═════ AVAILABLE DATA

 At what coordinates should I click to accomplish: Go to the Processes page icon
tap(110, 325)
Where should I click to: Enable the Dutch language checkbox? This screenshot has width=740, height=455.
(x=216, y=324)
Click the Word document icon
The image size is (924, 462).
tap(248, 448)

══════════

WHAT IS REQUIRED »
All of the records should be repeated precisely as written.

ANSWER BOX »
 At what coordinates should I click to accomplish: Go to the Processes page icon
tap(110, 325)
Where should I click to: Enable the Dutch language checkbox? This screenshot has width=740, height=455.
(x=216, y=324)
Click the Word document icon
The image size is (924, 462).
tap(248, 448)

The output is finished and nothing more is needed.